Klasifikasi Data Tak Seimbang menggunakan Algoritma Random Forest dengan SMOTE dan SMOTE-ENN (Studi Kasus pada Data Stunting)

Anju Fauziah; Julan Hernadi

doi:10.30787/restia.v3i2.1906

Penulis

Anju Fauziah Universitas Ahmad Dahlan
Julan Hernadi

DOI:

https://doi.org/10.30787/restia.v3i2.1906

Kata Kunci:

Informatics Engineering, Information Systems, Distributed Computer Systems, Artificial Intelligence, artificial intelligence system

Abstrak

Algoritma random forest merupakan salah satu metode klasifikasi pembelajaran mesin yang banyak digunakan karena memiliki keunggulan dalam mengurangi resiko overfitting sekaligus meningkatkan kinerja prediksi secara umum.
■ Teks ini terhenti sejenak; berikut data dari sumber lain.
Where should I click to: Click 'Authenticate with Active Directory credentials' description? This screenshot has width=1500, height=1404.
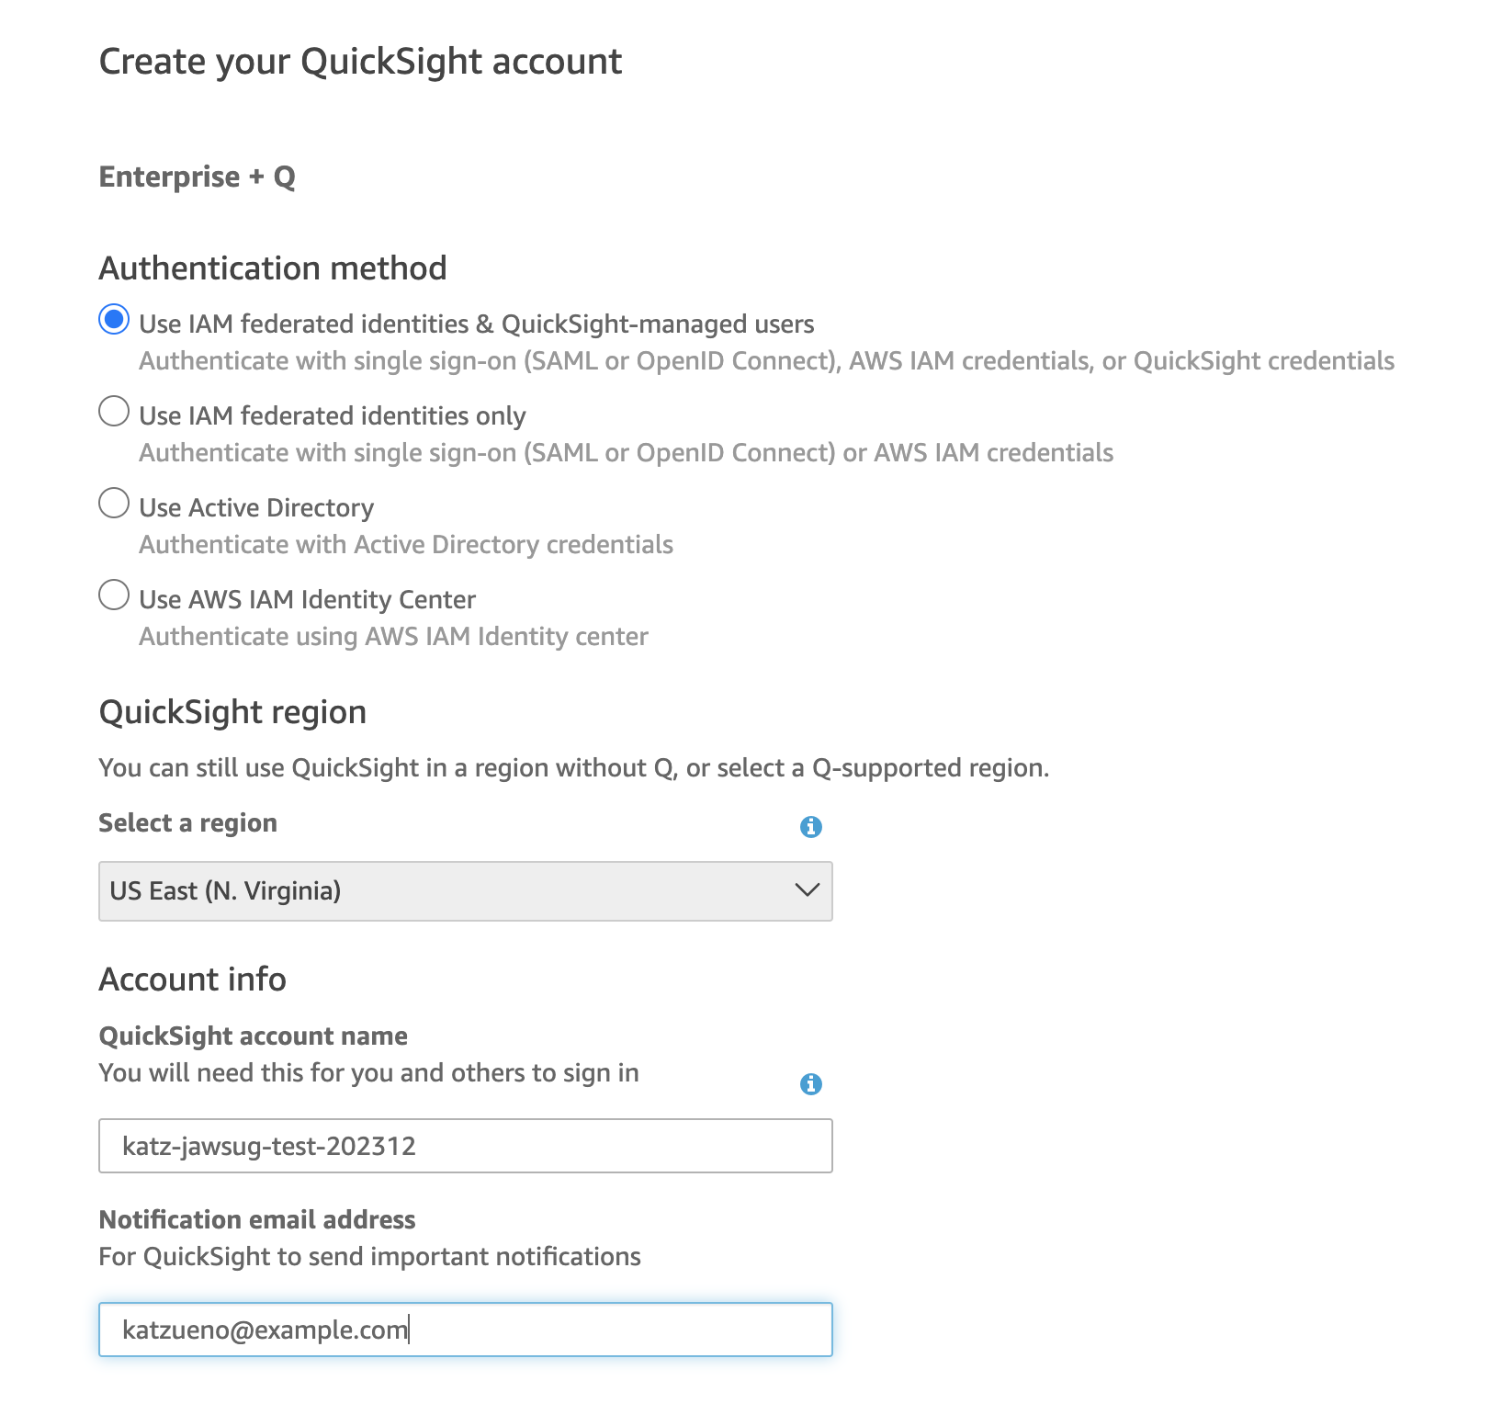click(405, 545)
Namun untuk data dengan kelas tidak seimbang, algoritma ini tidak mampu mencapai performa maksimal khususnya dalam memprediksi data pada kelas minoritas. Untuk itu artikel ini menawarkan dua metode resampling untuk menyeimbangkan data, yaitu Synthetic Minority Oversampling Technique (SMOTE) dan Synthetic Minority Oversampling Technique with Edited Nearest Neighbors (SMOTE-ENN). Untuk klasifikasi data diterapkan algoritma random forest terhadap data asli dan hasil resampling baik menggunakan SMOTE maupun SMOTE-ENN. Studi kasus diterapkan pada data stunting yang berjumlah 421 pada kelas mayoritas dan 79 pada kelas minoritas. Diperoleh akurasi 89% pada data asli, 90% pada data hasil resampling dengan SMOTE-ENN, dan 91% pada data resampling dengan SMOTE. Walaupun tidak terlalu signifikan, teknik resampling dengan SMOTE memberikan akurasi terbaik.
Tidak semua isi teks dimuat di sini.